Revenge of the Ball is an Xbox Live Indie game from Derrick Hopkins. After all these years of pong, the balls have apparently gotten armed with weapons and are out for revenge. The game is a simple twist on the old pong game type where instead of a second paddle, the balls occasionally pull out guns and start firing at you. This almost gives it a feel of a shoot ‘em up game with movement along a single axis. The controls feel great and you can use both joysticks and/or the d-pad in tandem for extra accuracy and speed. Unfortunately the gameplay is somewhat lacking. Even though the balls have evolved, you have not. When the balls start firing at you, you have no choice but to avoid and attempt to hit the other balls. If a ball intersects one that is firing, it simply goes straight through so you have no way to combat them. You just have to sit back and hope your screen doesn’t turn into a red strobe light (which it eventually will). After a couple levels, the chaos on screen is ridiculous. The plus side to this is that you won’t be playing for too long before you die and have to restart. Death is determined by a health meter at the top of the screen and you lose health for getting hit by bullets as well as balls getting past your paddle.

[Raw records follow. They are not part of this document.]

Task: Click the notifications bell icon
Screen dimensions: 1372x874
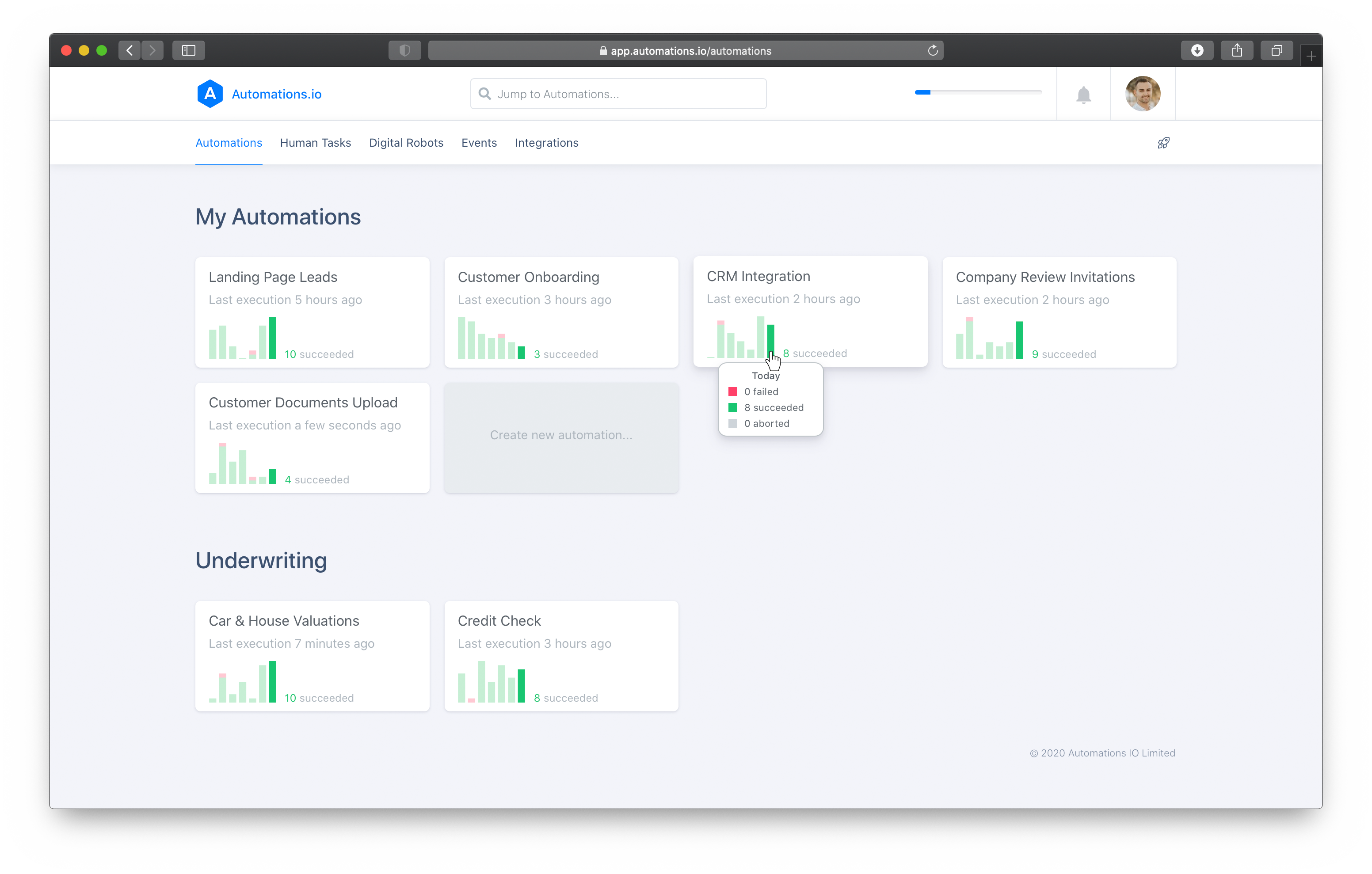Action: [x=1083, y=95]
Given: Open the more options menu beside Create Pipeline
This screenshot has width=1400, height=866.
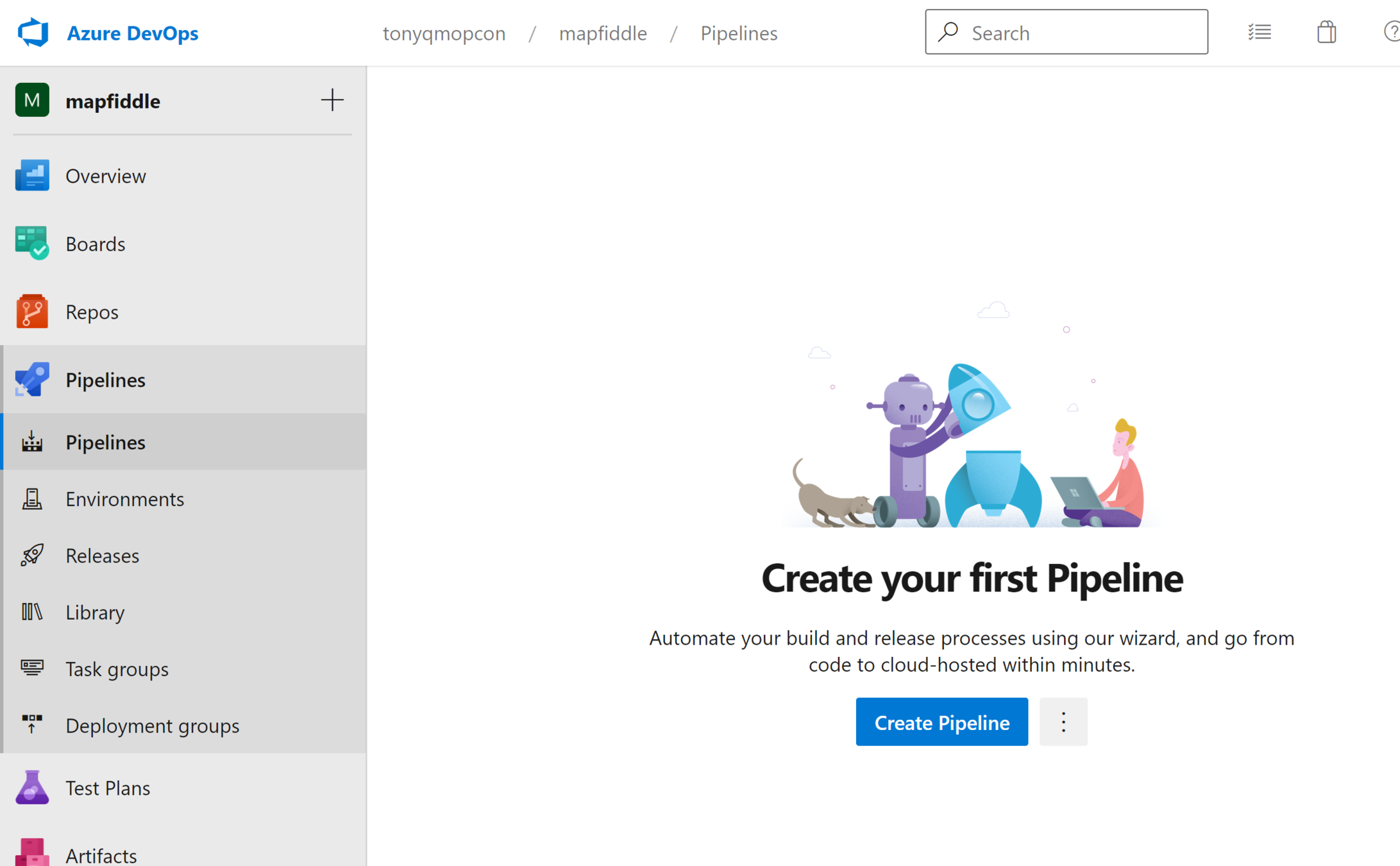Looking at the screenshot, I should pyautogui.click(x=1063, y=722).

The background music is pure techno which can simultaneously get your heart pumping when things get chaotic but also can get annoying after a while. Which is fine, not every game soundtrack will appeal to everyone but there are no options. The only way to turn it off is to play music of your own or if you want no music, turn the volume on your song down to zero. There are local and global leaderboards but the global one doesn’t work. That is unless I am first in the world and it’s only player but I highly doubt that. In the end the concept could have gone further to add some more depth. Since that depth is not there, this will only appeal to people who love painfully challenging games.

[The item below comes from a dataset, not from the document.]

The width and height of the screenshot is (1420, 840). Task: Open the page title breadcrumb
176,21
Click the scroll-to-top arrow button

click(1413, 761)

Revenge of the Ball is like being put in front of a firing squad that’s firing at you while being asked to juggle balls. The difficulty ramps up to ridiculous levels so quickly that most people won’t get past the free trial time. After the first couple minutes the game devolves into such a chaotic mess that even a computer would have difficulty keeping up. While the unique twist is commendable, there really needs to be some more depth. The graphics have a nice retro style and the sounds are adequate. The techno background music is not for everyone though and can be a pain to turn off due to no native option. The cost of entry though is only a dollar (80ms points) so if you fancy a hard challenge, download the trial. If you’re man enough to conquer that and you’re still interested, dive in pong warrior.